Ему это нафиг не упало, конечно, но а что ещё делать? На улице метель жуткая, совсем не осенняя, а адски зимняя. В родном уголке среди кучи подушек некомфортно, а Ёнбок его избегает, вгоняя в ещё больший дискомфорт в этих однотонных стенах.

Пока Чанбин отлёживался в больничном крыле, блондин и правда был с Хёнджином, словно никогда и не было никакого Бина. Он шептал ему приятное, и всегда именно то, что Хван хотел услышать больше всего на свете. «Мне с тобой хорошо». Они целовались долго и горько, спрятавшись от всех за пыльной шторой актового, а потом закрылись в туалете чтобы быстро и сухо подрочить друг другу. «Я тебя обожаю». Две ночи подряд Хёнджин засыпал на чужой кровати, обнимая не своего человека, и просил у всех богов, чтобы случилось чудо и прошедший день превратился в день сурка. «Ты самый красивый». Он хотел каждое утро просыпаться от тянущих засосов в изгиб шеи и засыпать мечтал всегда под шумное дыхание одного лишь Ёнбока.

Чуда не случилось. Чанбин вернулся целый и явно изголодавшийся по вниманию, и Ли Ёнбока след простыл. Хван сначала утешал себя, что его время ещё придёт, что это только очередная пауза, чтобы соскучиться посильнее, а потом слов для утешений не осталось. Сердце обсыпало известью от новости, что мелкий перебрался в комнату к Бину со всеми своими пожитками.

Можно было бы порадоваться за друзей, ведь всё у них хорошо, прям как в вылизанных книжках про подростковую любовь. Нужно было бы отпустить Ёнбока, выпустить из мыслей, выгнать к чёрту из сердца, послать на хуй за очередное подмигивание на перемене в тайне от Со... Нужно, но так тяжело.

На экране шумят помехи во время рекламы. Один из подростков корячится с антенной, двигая её то на север, то на юг, второй командует и матерится, когда ряби становится больше и больше, а на другой конец длинного дивана с грубой протёртой в углах обивкой цвета невкусных оливок аккуратно присаживается некто, кто тоже места себе этим вечером найти не мог, как и Хван.

Пусть своих ошибок парень в упор не замечает, зато своим идеальным боковым зрением он подмечает, что подсел к нему Сынмин. На нём старые шорты, мягкая верблюжья рубашка, которую Хёнджин не раз мял в руках, как какую-то мягкую игрушку, короткие носки и те же тапки на толстой резиновой подошве, о которые он одним утром споткнулся и чуть шею себе не свернул.

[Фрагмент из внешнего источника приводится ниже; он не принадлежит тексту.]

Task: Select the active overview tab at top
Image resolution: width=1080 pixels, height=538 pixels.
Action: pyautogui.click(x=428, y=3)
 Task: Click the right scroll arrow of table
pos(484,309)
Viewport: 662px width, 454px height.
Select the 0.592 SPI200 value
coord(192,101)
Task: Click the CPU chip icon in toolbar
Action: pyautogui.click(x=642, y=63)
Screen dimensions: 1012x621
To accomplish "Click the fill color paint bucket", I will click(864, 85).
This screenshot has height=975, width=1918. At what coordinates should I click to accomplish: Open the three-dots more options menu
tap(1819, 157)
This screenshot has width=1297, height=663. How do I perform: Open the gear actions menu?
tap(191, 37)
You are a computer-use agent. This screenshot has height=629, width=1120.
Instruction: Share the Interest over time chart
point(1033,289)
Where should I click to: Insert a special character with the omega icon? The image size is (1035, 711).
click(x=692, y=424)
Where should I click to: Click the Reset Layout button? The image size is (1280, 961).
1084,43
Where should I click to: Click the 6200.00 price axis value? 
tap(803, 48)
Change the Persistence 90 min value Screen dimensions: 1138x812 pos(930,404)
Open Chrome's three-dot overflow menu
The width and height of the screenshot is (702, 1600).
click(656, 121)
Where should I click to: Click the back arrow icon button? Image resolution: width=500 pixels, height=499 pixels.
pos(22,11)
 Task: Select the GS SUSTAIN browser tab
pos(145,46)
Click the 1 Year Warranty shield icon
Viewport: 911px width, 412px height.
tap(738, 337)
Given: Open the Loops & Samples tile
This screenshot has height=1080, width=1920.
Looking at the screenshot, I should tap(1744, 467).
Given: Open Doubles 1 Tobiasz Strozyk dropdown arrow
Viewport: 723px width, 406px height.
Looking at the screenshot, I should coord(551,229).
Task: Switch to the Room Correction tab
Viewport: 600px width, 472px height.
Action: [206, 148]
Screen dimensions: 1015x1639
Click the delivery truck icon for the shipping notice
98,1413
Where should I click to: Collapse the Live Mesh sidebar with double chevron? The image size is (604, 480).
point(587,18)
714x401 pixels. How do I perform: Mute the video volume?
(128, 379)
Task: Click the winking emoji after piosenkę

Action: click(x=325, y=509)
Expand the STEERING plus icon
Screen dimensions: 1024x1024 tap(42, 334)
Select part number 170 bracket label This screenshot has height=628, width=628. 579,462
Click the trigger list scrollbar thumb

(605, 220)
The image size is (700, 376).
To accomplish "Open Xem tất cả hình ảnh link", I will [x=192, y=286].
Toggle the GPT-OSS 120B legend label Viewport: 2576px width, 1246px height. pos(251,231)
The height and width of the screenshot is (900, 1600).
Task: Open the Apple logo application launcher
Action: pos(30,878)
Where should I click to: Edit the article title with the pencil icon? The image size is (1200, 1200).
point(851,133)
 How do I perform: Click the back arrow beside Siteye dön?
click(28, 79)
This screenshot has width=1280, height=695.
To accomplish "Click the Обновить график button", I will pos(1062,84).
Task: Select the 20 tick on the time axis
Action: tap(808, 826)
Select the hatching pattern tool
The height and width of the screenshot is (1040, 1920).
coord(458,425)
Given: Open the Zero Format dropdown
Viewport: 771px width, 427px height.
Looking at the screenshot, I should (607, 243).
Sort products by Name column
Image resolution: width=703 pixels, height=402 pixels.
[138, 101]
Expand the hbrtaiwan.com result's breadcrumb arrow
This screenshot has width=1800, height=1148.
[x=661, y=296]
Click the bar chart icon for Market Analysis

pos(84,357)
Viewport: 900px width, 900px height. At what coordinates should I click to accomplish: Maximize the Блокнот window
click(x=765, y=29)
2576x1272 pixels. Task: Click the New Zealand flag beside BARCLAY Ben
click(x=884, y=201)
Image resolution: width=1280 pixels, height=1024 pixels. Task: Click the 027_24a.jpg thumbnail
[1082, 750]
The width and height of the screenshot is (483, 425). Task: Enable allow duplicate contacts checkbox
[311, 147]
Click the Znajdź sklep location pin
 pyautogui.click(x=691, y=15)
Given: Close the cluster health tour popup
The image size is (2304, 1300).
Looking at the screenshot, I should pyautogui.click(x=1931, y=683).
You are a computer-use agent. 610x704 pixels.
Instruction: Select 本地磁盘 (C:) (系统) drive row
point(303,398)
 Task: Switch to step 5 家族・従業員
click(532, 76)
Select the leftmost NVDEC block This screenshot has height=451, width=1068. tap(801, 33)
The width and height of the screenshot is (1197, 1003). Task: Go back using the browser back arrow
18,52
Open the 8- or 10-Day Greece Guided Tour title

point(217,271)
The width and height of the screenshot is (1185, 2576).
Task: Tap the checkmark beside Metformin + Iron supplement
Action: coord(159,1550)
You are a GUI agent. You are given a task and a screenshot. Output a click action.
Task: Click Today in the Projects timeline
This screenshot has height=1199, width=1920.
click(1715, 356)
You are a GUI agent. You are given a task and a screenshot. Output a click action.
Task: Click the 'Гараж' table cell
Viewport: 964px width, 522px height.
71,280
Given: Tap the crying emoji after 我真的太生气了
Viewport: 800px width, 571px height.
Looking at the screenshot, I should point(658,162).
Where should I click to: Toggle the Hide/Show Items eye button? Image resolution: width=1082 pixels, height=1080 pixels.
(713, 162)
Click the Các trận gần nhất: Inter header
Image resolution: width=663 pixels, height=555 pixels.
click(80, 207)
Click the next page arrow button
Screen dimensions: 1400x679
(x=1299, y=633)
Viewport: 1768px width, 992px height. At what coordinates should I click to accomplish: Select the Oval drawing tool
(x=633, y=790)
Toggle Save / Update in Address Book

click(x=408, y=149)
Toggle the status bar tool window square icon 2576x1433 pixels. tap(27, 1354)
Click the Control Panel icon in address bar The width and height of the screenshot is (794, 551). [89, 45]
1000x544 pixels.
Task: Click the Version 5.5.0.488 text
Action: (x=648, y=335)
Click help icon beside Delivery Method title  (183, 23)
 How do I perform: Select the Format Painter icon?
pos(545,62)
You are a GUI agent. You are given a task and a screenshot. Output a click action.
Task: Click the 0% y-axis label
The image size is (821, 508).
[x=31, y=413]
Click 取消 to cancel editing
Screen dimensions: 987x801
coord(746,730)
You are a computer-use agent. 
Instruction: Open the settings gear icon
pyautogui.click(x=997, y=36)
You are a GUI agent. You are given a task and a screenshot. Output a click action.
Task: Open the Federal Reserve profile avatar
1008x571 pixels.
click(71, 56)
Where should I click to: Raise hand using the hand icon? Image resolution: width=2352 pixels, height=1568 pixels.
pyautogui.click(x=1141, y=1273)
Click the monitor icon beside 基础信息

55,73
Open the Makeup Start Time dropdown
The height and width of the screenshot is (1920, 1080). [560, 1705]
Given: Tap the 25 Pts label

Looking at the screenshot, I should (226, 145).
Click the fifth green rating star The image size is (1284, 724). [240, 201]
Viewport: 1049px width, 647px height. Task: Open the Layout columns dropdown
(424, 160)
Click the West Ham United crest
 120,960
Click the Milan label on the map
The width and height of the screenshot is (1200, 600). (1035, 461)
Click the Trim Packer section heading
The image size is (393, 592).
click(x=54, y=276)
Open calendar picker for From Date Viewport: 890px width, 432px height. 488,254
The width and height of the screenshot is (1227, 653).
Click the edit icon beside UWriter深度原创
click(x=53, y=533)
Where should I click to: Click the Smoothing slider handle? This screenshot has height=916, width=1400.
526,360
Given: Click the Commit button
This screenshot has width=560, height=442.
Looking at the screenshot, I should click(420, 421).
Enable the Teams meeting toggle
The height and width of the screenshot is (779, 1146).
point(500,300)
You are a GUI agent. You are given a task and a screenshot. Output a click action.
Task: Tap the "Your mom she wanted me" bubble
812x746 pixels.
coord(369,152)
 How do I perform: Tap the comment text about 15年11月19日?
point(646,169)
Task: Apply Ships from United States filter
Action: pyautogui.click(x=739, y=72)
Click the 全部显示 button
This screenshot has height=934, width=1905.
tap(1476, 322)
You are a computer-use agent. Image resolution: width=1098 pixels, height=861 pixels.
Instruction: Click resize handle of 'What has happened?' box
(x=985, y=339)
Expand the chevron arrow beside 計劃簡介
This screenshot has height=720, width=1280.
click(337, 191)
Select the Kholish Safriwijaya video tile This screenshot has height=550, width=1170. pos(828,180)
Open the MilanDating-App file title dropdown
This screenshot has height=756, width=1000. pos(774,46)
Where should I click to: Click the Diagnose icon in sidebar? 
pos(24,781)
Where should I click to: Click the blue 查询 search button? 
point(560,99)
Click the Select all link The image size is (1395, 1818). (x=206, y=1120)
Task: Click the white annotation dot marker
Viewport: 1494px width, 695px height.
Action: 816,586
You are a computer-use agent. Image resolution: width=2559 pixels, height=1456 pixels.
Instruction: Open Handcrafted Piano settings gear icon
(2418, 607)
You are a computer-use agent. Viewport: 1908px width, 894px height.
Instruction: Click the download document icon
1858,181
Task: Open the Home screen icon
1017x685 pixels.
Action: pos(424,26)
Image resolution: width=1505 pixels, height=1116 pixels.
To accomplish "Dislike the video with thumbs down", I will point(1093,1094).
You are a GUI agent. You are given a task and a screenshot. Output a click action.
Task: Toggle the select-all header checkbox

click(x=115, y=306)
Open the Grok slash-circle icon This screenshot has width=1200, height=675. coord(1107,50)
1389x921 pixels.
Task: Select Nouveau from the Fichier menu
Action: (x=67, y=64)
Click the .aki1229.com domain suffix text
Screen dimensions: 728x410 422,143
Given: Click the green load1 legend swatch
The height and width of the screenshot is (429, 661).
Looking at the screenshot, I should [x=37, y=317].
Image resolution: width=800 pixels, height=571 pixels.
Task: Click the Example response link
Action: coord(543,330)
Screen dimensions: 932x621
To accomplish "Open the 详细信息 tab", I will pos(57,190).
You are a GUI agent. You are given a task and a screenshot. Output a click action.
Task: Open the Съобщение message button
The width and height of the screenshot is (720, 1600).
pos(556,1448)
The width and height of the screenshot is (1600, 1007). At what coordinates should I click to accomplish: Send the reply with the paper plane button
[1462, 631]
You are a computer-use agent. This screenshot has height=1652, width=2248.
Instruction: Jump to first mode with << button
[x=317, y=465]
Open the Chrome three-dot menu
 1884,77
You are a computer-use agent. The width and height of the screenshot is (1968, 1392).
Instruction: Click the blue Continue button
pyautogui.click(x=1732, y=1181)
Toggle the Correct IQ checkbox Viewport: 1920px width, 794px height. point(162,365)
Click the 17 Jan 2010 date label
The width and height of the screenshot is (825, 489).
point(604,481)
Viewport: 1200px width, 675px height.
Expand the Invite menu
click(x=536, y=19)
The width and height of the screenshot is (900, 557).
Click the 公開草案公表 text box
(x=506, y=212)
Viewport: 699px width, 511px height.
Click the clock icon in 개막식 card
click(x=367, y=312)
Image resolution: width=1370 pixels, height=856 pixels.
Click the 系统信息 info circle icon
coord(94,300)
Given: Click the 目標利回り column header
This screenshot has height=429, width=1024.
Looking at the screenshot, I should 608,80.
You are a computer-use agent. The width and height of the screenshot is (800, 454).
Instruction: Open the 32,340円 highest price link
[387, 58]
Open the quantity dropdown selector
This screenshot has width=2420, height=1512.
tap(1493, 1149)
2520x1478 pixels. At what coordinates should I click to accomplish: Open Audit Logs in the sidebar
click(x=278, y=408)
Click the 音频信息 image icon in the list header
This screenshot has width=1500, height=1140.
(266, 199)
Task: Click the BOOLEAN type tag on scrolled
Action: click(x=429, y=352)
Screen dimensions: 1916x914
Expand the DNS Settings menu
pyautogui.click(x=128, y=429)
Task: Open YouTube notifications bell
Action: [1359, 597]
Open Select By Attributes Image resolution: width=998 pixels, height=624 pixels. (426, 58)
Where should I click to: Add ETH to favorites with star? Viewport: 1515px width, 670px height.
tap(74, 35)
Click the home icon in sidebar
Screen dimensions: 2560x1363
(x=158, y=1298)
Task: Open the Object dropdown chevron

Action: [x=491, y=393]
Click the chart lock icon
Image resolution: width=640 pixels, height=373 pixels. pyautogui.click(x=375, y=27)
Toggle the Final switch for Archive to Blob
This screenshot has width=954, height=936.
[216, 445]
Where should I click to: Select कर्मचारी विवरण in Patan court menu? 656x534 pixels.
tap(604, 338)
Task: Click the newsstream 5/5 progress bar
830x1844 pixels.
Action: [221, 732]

Ким хранит молчание и в сторону Хвана не оборачивается, хотя наверняка же знает, что он здесь. По-любому он пришёл сюда из-за него, ведь больше им встречаться негде, да и некогда.

Начинается третий иннинг, и Сынмин подхватывает интерес двух ярых болельщиков за команду в белом. Холодными пальцами он подтягивает очки по переносице вверх, шмыгает носом пару раз и следит... Следит, за тем, как расстояние между ним и Хваном увеличивается ещё больше.

— Я тебе мешаю? — ровным голосом спрашивает он, с каплей страха оглядывая, как Хван облокачивается о другой угол дивана, подбирая ноги.

Он чувствует, что Хёнджин отдаляется и даже не физически. Давно это чувствует, но старается не отставать и хромать вслед за другом.

— Нет, — не отвечая взглядом, парень натягивает на кулаки рукава белого свитера. — Я замёрз, да и по ногам дует.

— Разве в таком тёплом свитере может быть холодно?

Хван быстро колит парня взглядом, словно вопрошая: «ты сейчас серьёзно?», а потом отворачивается с другим, совершенно нечитаемым лицом.

— Он колючий и старый.

— И что? Он ведь тебя греет.

— Не греет. Говорю же, мне холодно.

— А мне бы в таком свитере было тепло, — через грусть пробивается лучик мягкой улыбки и Сынмин приобнимает себя за плечи.

Потому что он у себя один и больше некому...

— Сходи к старику и выпроси себе такой же, пока другие не расхватали тёплые вещи, — бурчит Хёнджин, похрустывая пальцами-сосульками.

— Хорошо, — кивает парень на эту непрошенную подсказку и неприлично тихо добавляет: — Хотя дело вообще не в свитере, хён.

Судьба бросила его дважды, если не трижды. Родная мать отказалась от него, подсунув как мешок мусора под казённую дверь. Вторая семья вычеркнула из жизни слишком легко, чтобы теперь продолжать верить в их искренность, ну а от третьей мальчик, если можно так сказать, избавился сам, чтобы сохранить себя. Именно здоровый инстинкт самосохранения все эти годы Сынмина уберегал, а тут вдруг забарахлил или сломался, раз его так тянет быть брошенным в четвёртый раз.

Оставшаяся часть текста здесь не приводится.